**DIRECTION A**
Reproduce the part of the el-job text starting with "I find it simpler" and going on through "optional argument :eval.", substituting "nconc" for "append".

Imagine you have a function you'd like to run on a long list of inputs. You could run (mapcar #'FN INPUTS), but that hangs Emacs until done.

This library lets you run the same function in many subprocesses (one per CPU core), each with their own split of the INPUTS list, then merge their outputs and pass it back to the current Emacs.

In the meantime, current Emacs does not hang at all.

Best of all, it completes faster than (mapcar #'FN INPUTS), owing to the use of all CPU cores!

That's it in a nutshell. You can look at real-world usage by searching for "el-job" in these packages:

1. Since 2.5.0

Released [2025-10-06 Mon], v2.5.0 comes with a variant library "el-job-ng".

I find it simpler and easier to reason about. 400 lines of code instead of 800.

Some differences:

  • Does not ever keep a process alive
  • Does not merge the subprocesses' outputs in a bespoke way, just uses append.
  • Does not look up load-history to try hard to find an .eln variant of your libraries, instead it lets require look up load-path normally.
  • Removed argument :if-busy, you can manage this yourself with el-job-ng-busy-p and el-job-ng-kill.
  • Argument :funcall-per-input now takes a function of two (2) arguments, not one.
  • Argument :callback now takes a function of one (1) argument, not two.
  • Added optional argument :eval.

The design is always changing in response to my needs, so feel free to file an issue or email! It's instructive to hear about other people's needs.

1.1. Future work

I may write yet another variant.

Something that came with experience is that it's best to make a new variant library for a narrow use-case, rather than complicate one library with different code flows. When it comes to this type of library, you really want to keep it easy to reason about!

Ideas as of [2025-10-06 Mon]:

File IPC

Sending input and output by writing and reading files, instead of through the pipe connection.

Theory: performance can sometimes be a lot better, with large inputs and outputs. I would guess it depends a lot on the machine.

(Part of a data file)
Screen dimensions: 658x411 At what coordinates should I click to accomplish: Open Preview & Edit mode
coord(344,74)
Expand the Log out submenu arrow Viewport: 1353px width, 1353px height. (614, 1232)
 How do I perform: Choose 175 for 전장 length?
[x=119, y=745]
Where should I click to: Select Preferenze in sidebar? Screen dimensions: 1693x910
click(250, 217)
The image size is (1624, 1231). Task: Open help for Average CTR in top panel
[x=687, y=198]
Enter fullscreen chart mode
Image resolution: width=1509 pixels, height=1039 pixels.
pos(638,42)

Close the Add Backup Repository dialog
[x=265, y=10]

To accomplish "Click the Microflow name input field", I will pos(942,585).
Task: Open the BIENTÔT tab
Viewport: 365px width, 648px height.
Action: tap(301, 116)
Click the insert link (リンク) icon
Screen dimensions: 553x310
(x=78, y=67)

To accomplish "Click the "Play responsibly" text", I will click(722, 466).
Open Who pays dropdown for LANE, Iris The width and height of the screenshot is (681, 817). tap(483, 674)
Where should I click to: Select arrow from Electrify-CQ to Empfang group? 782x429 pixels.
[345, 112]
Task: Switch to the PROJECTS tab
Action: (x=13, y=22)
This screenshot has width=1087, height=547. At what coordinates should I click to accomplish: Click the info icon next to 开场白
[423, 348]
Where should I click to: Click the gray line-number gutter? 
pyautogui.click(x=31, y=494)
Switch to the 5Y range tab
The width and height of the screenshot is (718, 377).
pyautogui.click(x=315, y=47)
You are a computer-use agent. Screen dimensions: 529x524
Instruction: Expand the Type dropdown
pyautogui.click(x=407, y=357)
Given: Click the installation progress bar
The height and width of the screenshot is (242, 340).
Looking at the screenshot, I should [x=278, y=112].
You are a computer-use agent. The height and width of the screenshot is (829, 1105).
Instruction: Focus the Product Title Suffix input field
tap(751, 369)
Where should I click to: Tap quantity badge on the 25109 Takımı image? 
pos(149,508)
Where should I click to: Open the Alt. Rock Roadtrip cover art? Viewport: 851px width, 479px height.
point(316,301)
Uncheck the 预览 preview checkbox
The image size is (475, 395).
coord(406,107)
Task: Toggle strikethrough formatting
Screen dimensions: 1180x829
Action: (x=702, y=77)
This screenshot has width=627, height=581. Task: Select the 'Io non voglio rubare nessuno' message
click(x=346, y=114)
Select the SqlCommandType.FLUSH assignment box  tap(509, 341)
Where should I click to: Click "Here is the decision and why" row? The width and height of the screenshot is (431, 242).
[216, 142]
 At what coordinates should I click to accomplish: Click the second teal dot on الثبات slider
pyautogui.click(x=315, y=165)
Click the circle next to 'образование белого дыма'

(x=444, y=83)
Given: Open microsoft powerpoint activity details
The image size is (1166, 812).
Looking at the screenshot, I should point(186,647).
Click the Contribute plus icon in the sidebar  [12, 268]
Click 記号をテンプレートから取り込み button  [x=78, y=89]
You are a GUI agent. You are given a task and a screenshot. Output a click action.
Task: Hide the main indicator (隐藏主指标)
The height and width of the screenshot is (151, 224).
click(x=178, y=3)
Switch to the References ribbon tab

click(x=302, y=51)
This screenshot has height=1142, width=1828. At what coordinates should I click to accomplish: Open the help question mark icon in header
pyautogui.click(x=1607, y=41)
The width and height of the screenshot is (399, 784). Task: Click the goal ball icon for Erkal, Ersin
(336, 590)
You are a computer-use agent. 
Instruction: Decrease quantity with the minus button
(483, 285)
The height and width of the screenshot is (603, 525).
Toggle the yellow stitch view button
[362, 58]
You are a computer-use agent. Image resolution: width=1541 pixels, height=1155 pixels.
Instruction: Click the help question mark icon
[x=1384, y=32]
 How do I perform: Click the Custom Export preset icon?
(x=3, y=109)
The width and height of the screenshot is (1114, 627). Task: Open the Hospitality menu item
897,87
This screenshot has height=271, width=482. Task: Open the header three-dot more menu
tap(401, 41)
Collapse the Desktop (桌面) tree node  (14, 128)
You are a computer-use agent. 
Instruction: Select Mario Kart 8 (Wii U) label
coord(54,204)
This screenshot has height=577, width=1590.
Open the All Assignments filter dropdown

**DIRECTION B**
Set down the records again word for word, starting with their first line and going on through the line with "pyautogui.click(x=315, y=47)".

**TASK SOLUTION A**
I find it simpler and easier to reason about. 400 lines of code instead of 800.

Some differences:

  • Does not ever keep a process alive
  • Does not merge the subprocesses' outputs in a bespoke way, just uses nconc.
  • Does not look up load-history to try hard to find an .eln variant of your libraries, instead it lets require look up load-path normally.
  • Removed argument :if-busy, you can manage this yourself with el-job-ng-busy-p and el-job-ng-kill.
  • Argument :funcall-per-input now takes a function of two (2) arguments, not one.
  • Argument :callback now takes a function of one (1) argument, not two.
  • Added optional argument :eval.

**TASK SOLUTION B**
Screen dimensions: 658x411 At what coordinates should I click to accomplish: Open Preview & Edit mode
coord(344,74)
Expand the Log out submenu arrow Viewport: 1353px width, 1353px height. (614, 1232)
 How do I perform: Choose 175 for 전장 length?
[x=119, y=745]
Where should I click to: Select Preferenze in sidebar? Screen dimensions: 1693x910
click(250, 217)
The image size is (1624, 1231). Task: Open help for Average CTR in top panel
[x=687, y=198]
Enter fullscreen chart mode
Image resolution: width=1509 pixels, height=1039 pixels.
pos(638,42)

Close the Add Backup Repository dialog
[x=265, y=10]

To accomplish "Click the Microflow name input field", I will pos(942,585).
Task: Open the BIENTÔT tab
Viewport: 365px width, 648px height.
Action: tap(301, 116)
Click the insert link (リンク) icon
Screen dimensions: 553x310
(x=78, y=67)

To accomplish "Click the "Play responsibly" text", I will click(722, 466).
Open Who pays dropdown for LANE, Iris The width and height of the screenshot is (681, 817). tap(483, 674)
Where should I click to: Select arrow from Electrify-CQ to Empfang group? 782x429 pixels.
[345, 112]
Task: Switch to the PROJECTS tab
Action: (x=13, y=22)
This screenshot has width=1087, height=547. At what coordinates should I click to accomplish: Click the info icon next to 开场白
[423, 348]
Where should I click to: Click the gray line-number gutter? 
pyautogui.click(x=31, y=494)
Switch to the 5Y range tab
The width and height of the screenshot is (718, 377).
pyautogui.click(x=315, y=47)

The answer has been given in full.